> **WORK REQUEST**: Repeat the entries that follow verbatim, without any of their pictures.

> **DATASET EXCERPTS**:
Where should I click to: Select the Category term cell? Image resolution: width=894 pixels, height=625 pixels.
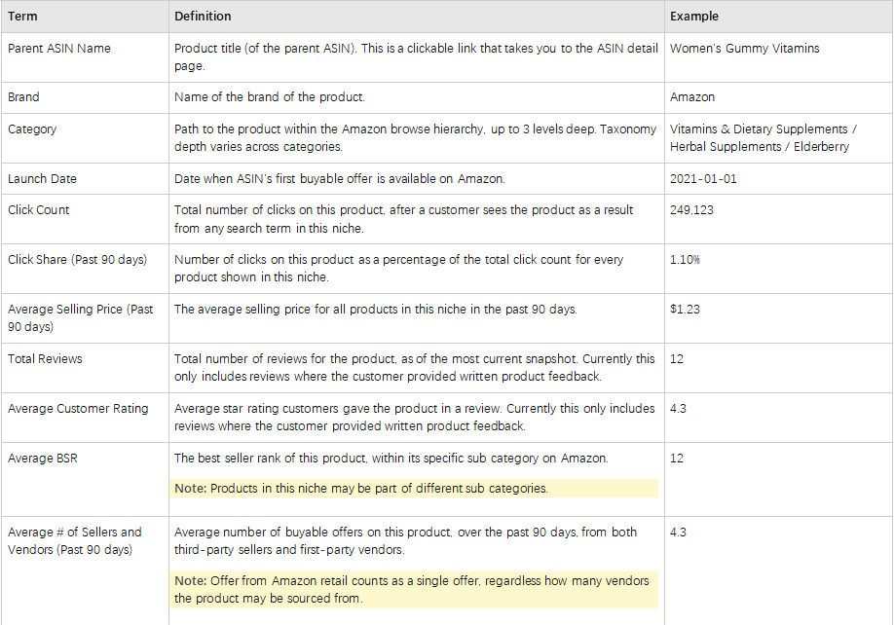point(32,129)
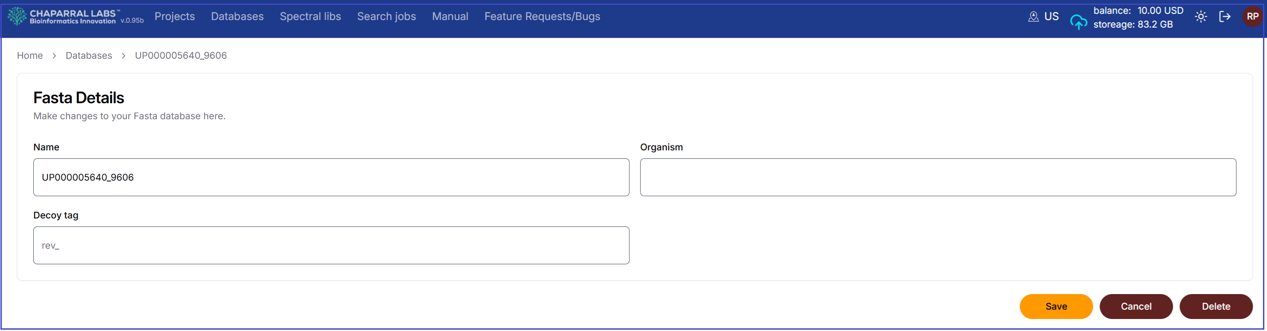
Task: Click the logout arrow icon
Action: point(1225,17)
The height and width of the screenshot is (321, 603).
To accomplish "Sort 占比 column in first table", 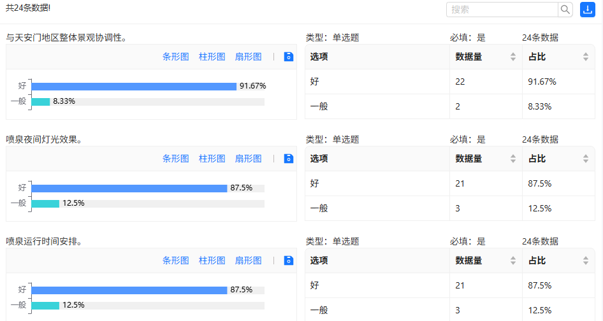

> **COMPLETED EXERCISE**:
Where should I click to: Select the Category term cell? Image resolution: width=894 pixels, height=625 pixels.
point(32,129)
Task: Click the logout arrow icon
Action: point(1225,17)
The height and width of the screenshot is (321, 603).
To accomplish "Sort 占比 column in first table", 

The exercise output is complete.